* _EXTRAIT_
En revanche, dans certains secteurs, un rapport de force constant avec l’employeur permet, aujourd’hui encore, d’interdire les licenciements. On peut penser aux dockers, mais aussi aux ouvriers du livre. L’histoire de cette profession est très liée à celle de son syndicat, particulièrement implanté dans les imprimeries parisiennes. Et aujourd’hui encore on n’y licencie pas si facilement les salariés.

« Nous syndiquons 100% des salariés des imprimeries Riccobono, qui impriment la presse quotidienne nationale, principalement à Paris…et je n’ai pas souvenir qu’on nous y ait imposé un seul licenciement », assure Didier Lourdez, secrétaire général du syndicat général du livre et de la communication écrite (SGLCE-CGT). Le secret ? Une forte syndicalisation et une solidarité entre les différents métiers du secteur.

Le SGLCE-CGT regroupe de nombreux métiers du livre et de la presse, de l’impression à la livraison, y compris les correcteurs et les photos graveurs. Les niveaux de syndicalisation varient cependant en fonction des professions. Si le syndicat fait l’unanimité dans les imprimeries de presse nationale, il peine à syndiquer largement dans l’édition. Les rotativistes, eux, sont regroupés au sein du SIP-CGT suite à une scission. Ils mènent cependant bien souvent leurs actions de concert avec le SGLCE.

« Nous sommes un syndicat local d’industrie, avec des sections par métier, et non un syndicat d’entreprise. C’est très important car cela nous permet d’être liés entre nous sur toute la chaîne de production », continue le syndicaliste. Avec sa structuration en syndicat d’industrie et ses 1500 à 1600 adhérents revendiqués, le SGLCE fait partie des plus gros syndicats de la CGT. Il a une grande autonomie vis-à-vis de sa fédération, la FILPAC-CGT, puisqu’il signe lui-même les conventions collectives qui concernent ses adhérents.

« Quand on veut négocier, les patrons nous écoutent, car ils savent que les autres professions du secteur sont fortement syndiquées et nous soutiennent », poursuit Guillaume Goutte, correcteur au Monde, secrétaire de la section correcteur du SGLCE-CGT et auteur du livre Correcteurs et correctrices, entre prestige et précarité.

S’il parvient à conserver tant de poids au fil des années, c’est parce que le SGLCE opère un contrôle sur l’embauche, via un « bureau de placement », héritage de son histoire particulière.

* _DONNÉES ENREGISTRÉES_
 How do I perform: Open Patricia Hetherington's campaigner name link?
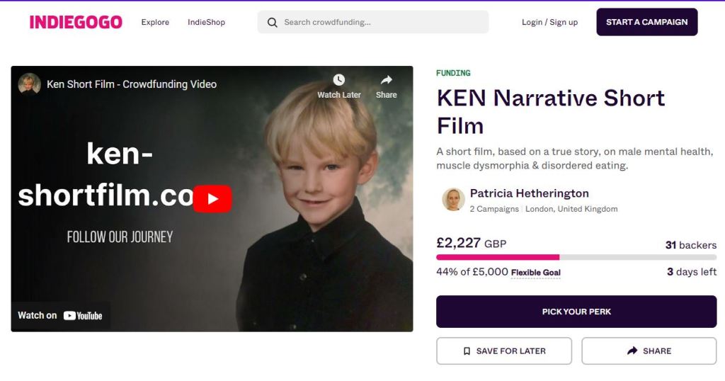click(x=529, y=193)
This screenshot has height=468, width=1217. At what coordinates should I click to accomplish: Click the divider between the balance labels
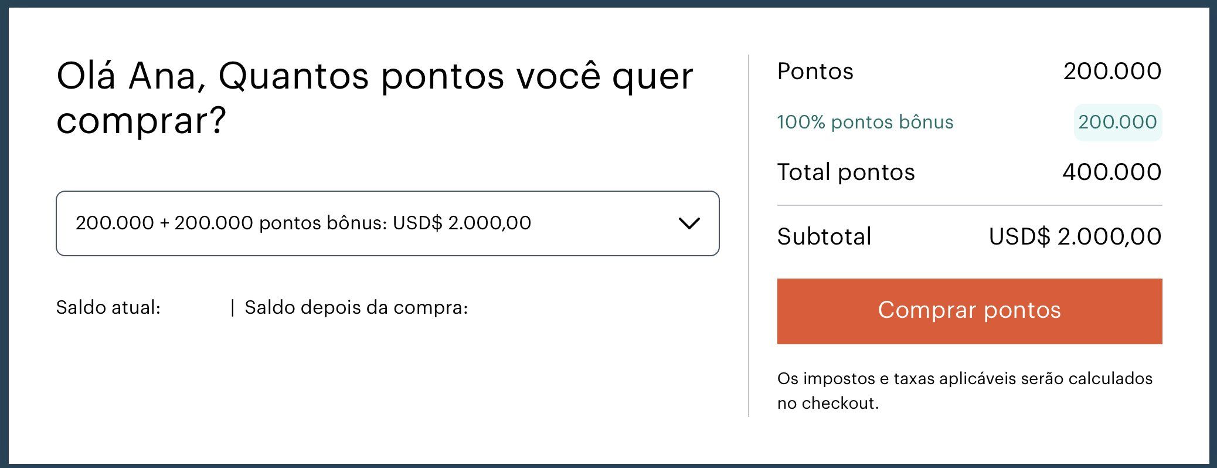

* _LISTE DES CONSIGNES_
(a) D'après l'extrait sur le syndicat du livre, combien d'adhérents le SGLCE-CGT revendique-t-il ?
(b) Rédigez la suite de l'extrait sur le syndicat du livre parisien, en reprenant après sa dernière phrase.

* _RÉPONSES PAR CONSIGNE_
(a) Il revendique entre 1500 et 1600 adhérents.

(b)
« Il fonctionne pour les imprimeries parisiennes et nous l’avons relancé il y a trois ans chez les correcteurs, même s’il est moins puissant. L’idée du placement, c’est de donner en priorité du boulot aux salariés syndiqués. Cela renforce le syndicat et lorsqu’on entre dans un rapport de force avec le patron, il n’y a pas à convaincre de la pertinence de l’action. Cela nous permet aussi d’avoir un regard sur le contrat de travail. On n’envoie pas des gens au boulot si le contrat est mauvais », explique Guillaume Goutte.

De fait, le contrôle sur l’embauche est aussi rendu possible par la spécificité du secteur de la presse. Les volumes d’imprimé variant fortement d’un jour à l’autre, les entreprises de presse ont fréquemment besoin de faire appel à des salariés temporaires, en CDDU dans les imprimeries où pigistes dans les sièges éditoriaux, pour assurer le bouclage ou l’impression. « Le bureau de placement, le patron y trouve aussi son compte, c’est une charge lourde en moins à gérer », continue le syndicaliste.

La production quotidienne de journaux représente aussi un atout pour le SGLCE. « Le patron n’a pas beaucoup de temps pour négocier. Si des correcteurs déboulent en salle de bouclage pour mettre un peu de bazar, l’imprimé sera livré avec du retard et il y aura des pénalités. Ce timing nous donne du poids dans la négociation. » 

La situation diffère dans le secteur de l’édition, où les délais sont plus longs, où beaucoup de travailleurs exercent à domicile, parfois avec des contrats d’auto-entrepreneurs et où le SGLCE est moins fort. « Là, le rapport de force est beaucoup moins en notre faveur. L’édition est d’ailleurs un secteur où le syndicalisme est beaucoup plus institutionnalisé et où la CFDT est la première organisation », décrit Guillaume Goutte. 

Pour peser sur son patronat, le SGLCE a aussi pris l’habitude de sortir la contestation salariale des CSE.

Guillaume Goutte détaille : « Ils savent qu’on sait négocier mais qu’on sait aussi taper du poing sur la table et qu’on ne se contentera pas de réunions dans le cadre institutionnel du syndicalisme. C’est le terrain du patron, il est trop difficile d’y gagner. En revanche, perturber la production permet toujours de peser. La non parution d’un quotidien leur coûte toujours très cher. La palette d’action est riche et ne passe pas uniquement par la grève. On peut dire aux sociétés de lecteurs que la qualité du journal va baisser en cas de réduction d’effectif, on peut organiser des rassemblements, bloquer une salle de bouclage, « bordéliser » l’intérieur d’une entreprise avec des banderoles, des assemblées générales…tout ce qui fait vivre la lutte et la sort du carcan institutionnel du CSE est bon à prendre en fonction des situations. Il y a plein de façons de lutter et souvent les plus ambitieuses sont les plus efficaces car elles prennent de court le patron, sont bien vues par les salariés et les font sourire. »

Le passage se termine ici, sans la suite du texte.